Problem Description
Design an algorithm to reformat license keys according to specific rules. A license key consists of alphanumeric characters and dashes (-). These dashes seperate the characters into groups.
Given a required group size K, rearrange the key so that every group except possibly the first contains exactly K characters.
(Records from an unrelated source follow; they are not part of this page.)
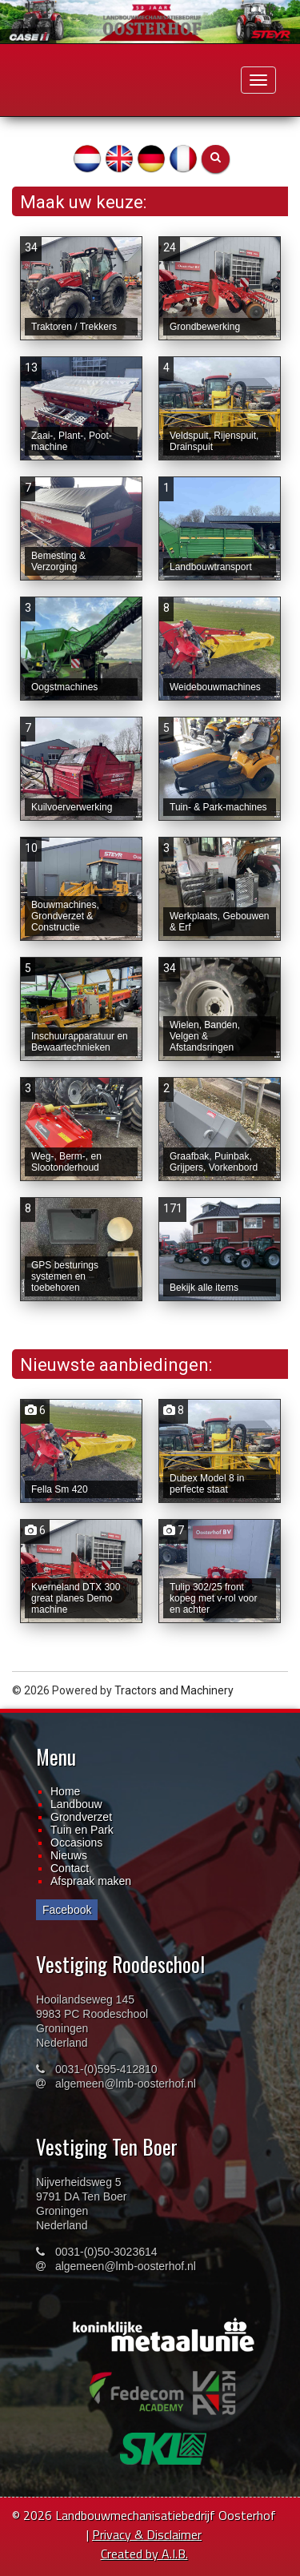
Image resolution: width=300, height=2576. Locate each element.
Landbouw (76, 1804)
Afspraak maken (90, 1881)
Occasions (76, 1842)
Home (65, 1791)
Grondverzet (81, 1816)
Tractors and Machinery (174, 1690)
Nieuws (68, 1855)
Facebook (66, 1909)
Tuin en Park (82, 1829)
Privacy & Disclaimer (147, 2534)
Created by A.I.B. (144, 2553)
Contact (69, 1868)
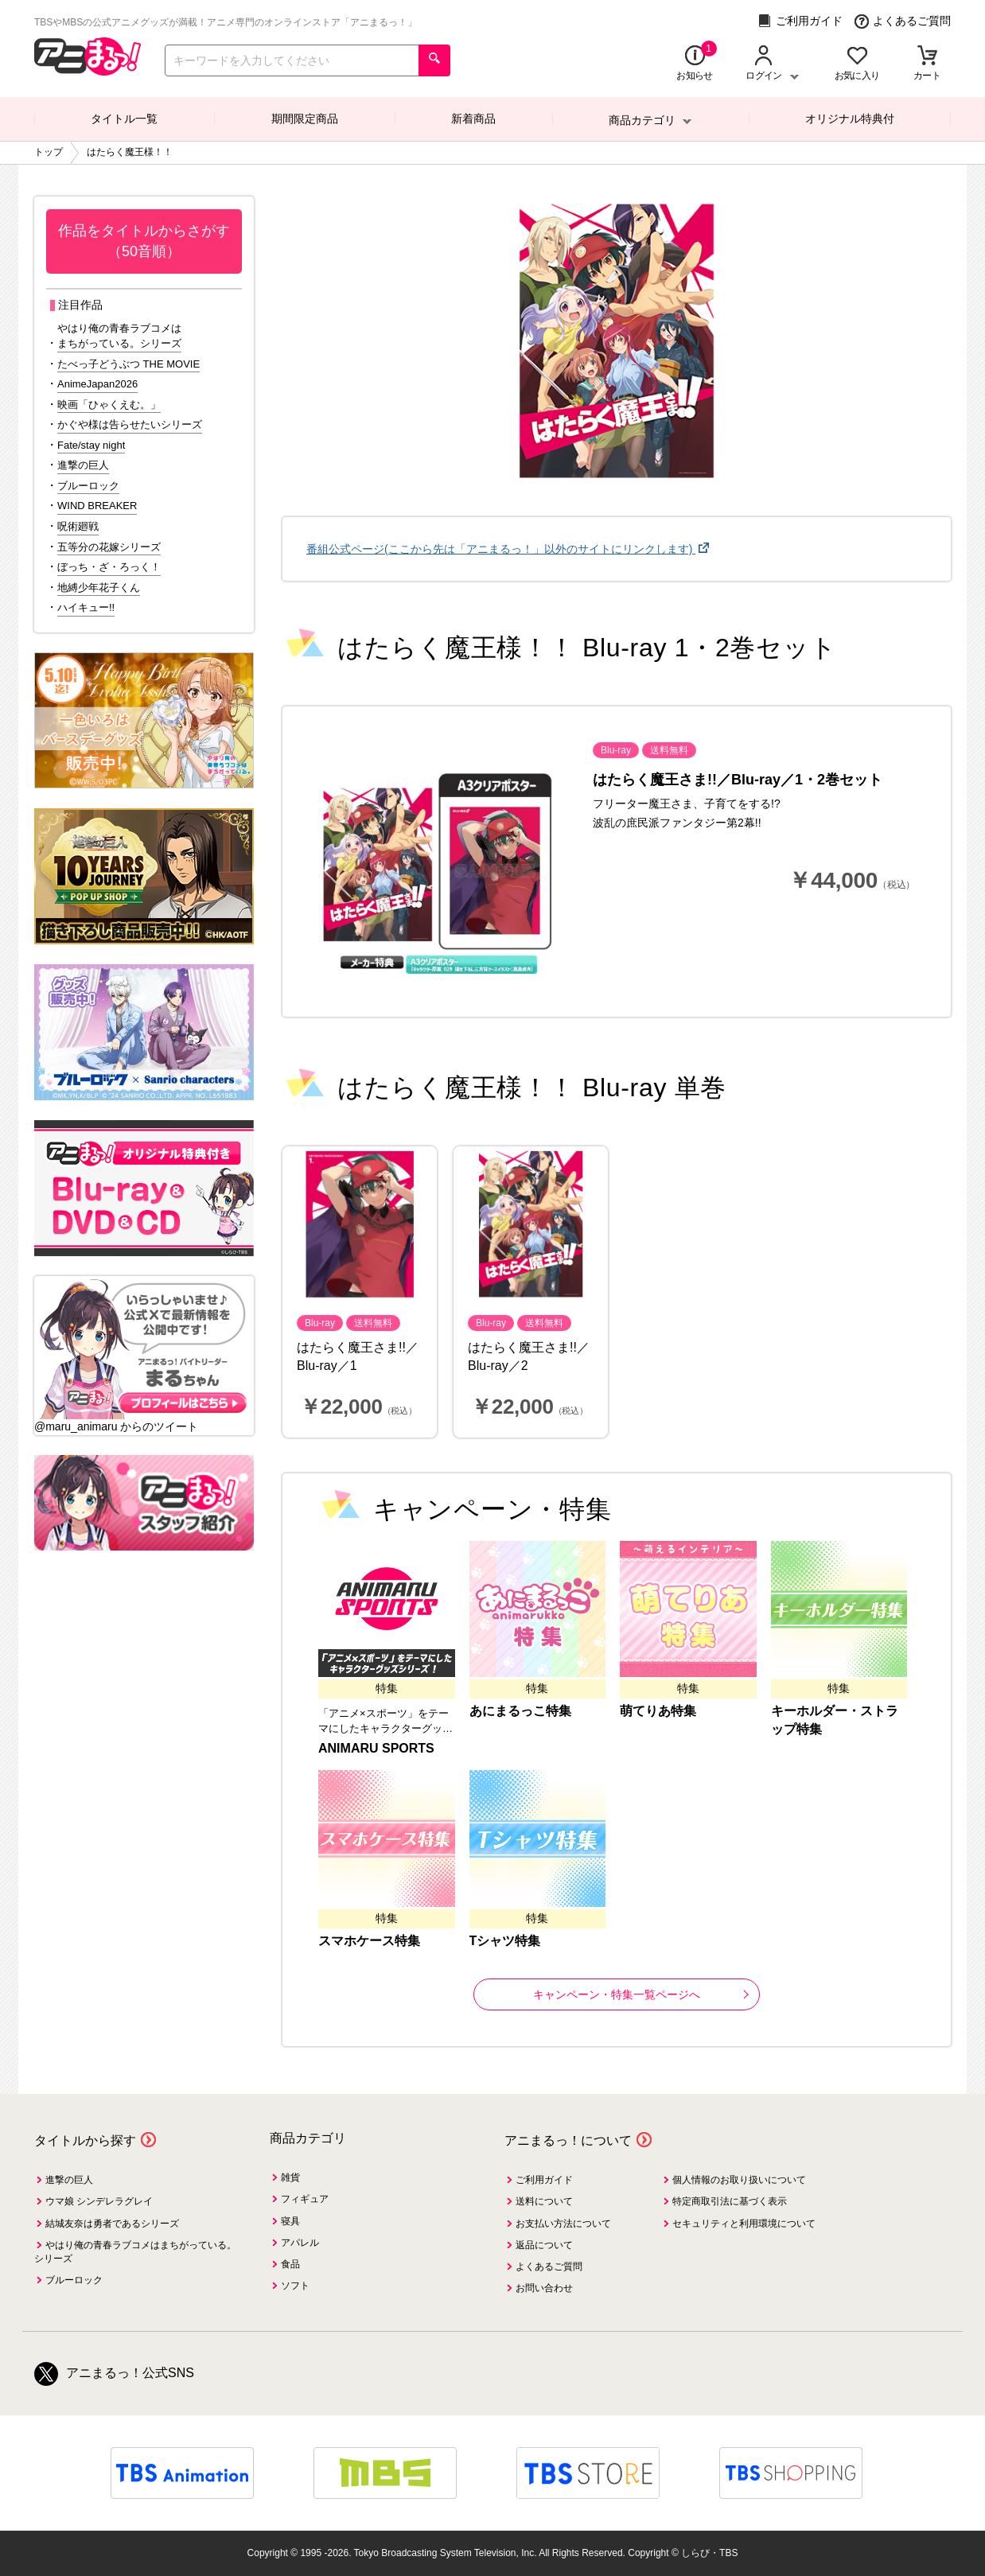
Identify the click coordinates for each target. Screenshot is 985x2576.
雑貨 (290, 2177)
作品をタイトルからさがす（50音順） (144, 241)
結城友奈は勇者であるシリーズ (112, 2223)
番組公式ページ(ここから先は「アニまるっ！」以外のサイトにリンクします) (500, 549)
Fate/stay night (91, 445)
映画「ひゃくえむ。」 (109, 405)
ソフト (295, 2285)
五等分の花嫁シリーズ (109, 547)
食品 (290, 2264)
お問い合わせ (544, 2288)
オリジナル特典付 (849, 118)
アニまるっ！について (568, 2140)
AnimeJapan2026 (97, 384)
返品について (544, 2245)
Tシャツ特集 (505, 1941)
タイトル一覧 (124, 118)
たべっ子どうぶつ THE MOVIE (128, 364)
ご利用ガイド (800, 21)
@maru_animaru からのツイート (116, 1426)
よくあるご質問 (903, 21)
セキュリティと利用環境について (744, 2223)
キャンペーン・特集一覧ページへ (641, 1994)
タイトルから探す (85, 2140)
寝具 (290, 2221)
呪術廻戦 (78, 526)
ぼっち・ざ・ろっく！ (109, 567)
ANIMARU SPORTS (376, 1748)
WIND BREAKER (97, 506)
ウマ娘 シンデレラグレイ (99, 2201)
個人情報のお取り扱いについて (739, 2179)
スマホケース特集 (369, 1941)
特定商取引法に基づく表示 (729, 2201)
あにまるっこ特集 (520, 1711)
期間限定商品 (304, 118)
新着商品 (473, 118)
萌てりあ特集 (658, 1711)
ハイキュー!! (86, 607)
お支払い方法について (563, 2223)
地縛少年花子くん (98, 587)
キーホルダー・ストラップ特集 (834, 1720)
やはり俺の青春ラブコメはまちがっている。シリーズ (119, 335)
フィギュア (305, 2198)
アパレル (300, 2242)
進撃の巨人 (83, 465)
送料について (544, 2201)
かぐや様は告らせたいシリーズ (129, 424)
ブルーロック (88, 486)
The first group may have fewer than K characters but must contain at least one character.
For example, with input key 2-4-A0r7-4k and K=3, the reformatted result would be 24-A0R-74K.
Input Format
The first line contains the license key string with length not exceeding 1000 cahracters.
The second line contains integer K (1 ≤ K ≤ 100) representing the desired group size.
Output Format
A single line containing the reformatted license key.
Sample Input/Output
Example
Input
2-4-A0r7-4k
3
Output
24-A0R-74K
Solution Approach
Convert lowercase letters to uppercase, process the string from right to left, skip dash characters, insert a dash after every K characters, then reverse the final result.
Implemantation
Initial solution:
#include <iostream>
#include <string.h>
using namespace std;
char input_str[1005];
char temp_buffer[1005];
char result_buffer[1005];
int main()
{
int group_size, buffer_idx = 0, result_idx = 0, counter = 0;
cin >> input_str;
cin >> group_size;
int str_length = strlen(input_str);
// Process from end to beginning, convert to uppercase
for (int pos = (str_length - 1); pos >= 0; pos--) {
if (input_str[pos] >= 'a' && input_str[pos] <= 'z') {
input_str[pos] = input_str[pos] - 32;
}
if (input_str[pos] != '-') {
temp_buffer[buffer_idx++] = input_str[pos];
}
}
temp_buffer[buffer_idx] = '\0';
// Build result with dashes after each K characters
for (int pos = 0; pos < buffer_idx; pos++) {
result_buffer[result_idx++] = temp_buffer[pos];
counter++;
if (counter == group_size) {
result_buffer[result_idx++] = '-';
counter = 0;
}
}
result_buffer[result_idx] = '\0';
// Print reversed result
for (int pos = result_idx - 1; pos >= 0; pos--) {
printf("%c", result_buffer[pos]);
}
return 0;
}
Improved Solution
Handle edge case where the last character might be an unwanted dash:
#include <iostream>
#include <string.h>
using namespace std;
char input_str[1005];
char temp_buffer[1005];
char result_buffer[1005];
int main()
{
int group_size, buffer_idx = 0, result_idx = 0, counter = 0;
cin >> input_str;
cin >> group_size;
int str_length = strlen(input_str);
for (int pos = (str_length - 1); pos >= 0; pos--) {
if (input_str[pos] >= 'a' && input_str[pos] <= 'z') {
input_str[pos] = input_str[pos] - 32;
}
if (input_str[pos] != '-') {
temp_buffer[buffer_idx++] = input_str[pos];
}
}
temp_buffer[buffer_idx] = '\0';
for (int pos = 0; pos < buffer_idx; pos++) {
result_buffer[result_idx++] = temp_buffer[pos];
counter++;
if (counter == group_size) {
result_buffer[result_idx++] = '-';
counter = 0;
}
}
result_buffer[result_idx] = '\0';
// Remove trailing dash if present
if (result_buffer[result_idx - 1] == '-') {
result_idx--;
}
for (int pos = result_idx - 1; pos >= 0; pos--) {
printf("%c", result_buffer[pos]);
}
return 0;
}
Alternative Implementation
Using string operations and STL functions:
#include <iostream>
#include <string>
#include <algorithm>
using namespace std;
int main()
{
string source_key, formatted_result = "";
int target_group_size, char_count = 0;
cin >> source_key >> target_group_size;
for (int idx = source_key.size() - 1; idx >= 0; idx--)
{
if (source_key[idx] == '-')
continue;
if (source_key[idx] >= 'a' && source_key[idx] <= 'z')
source_key[idx] -= 32;
char_count++;
formatted_result += source_key[idx];
if (char_count % target_group_size == 0 && idx != 0)
{
char_count = 0;
formatted_result += '-';
}
}
reverse(formatted_result.begin(), formatted_result.end());
cout << formatted_result;
return 0;
}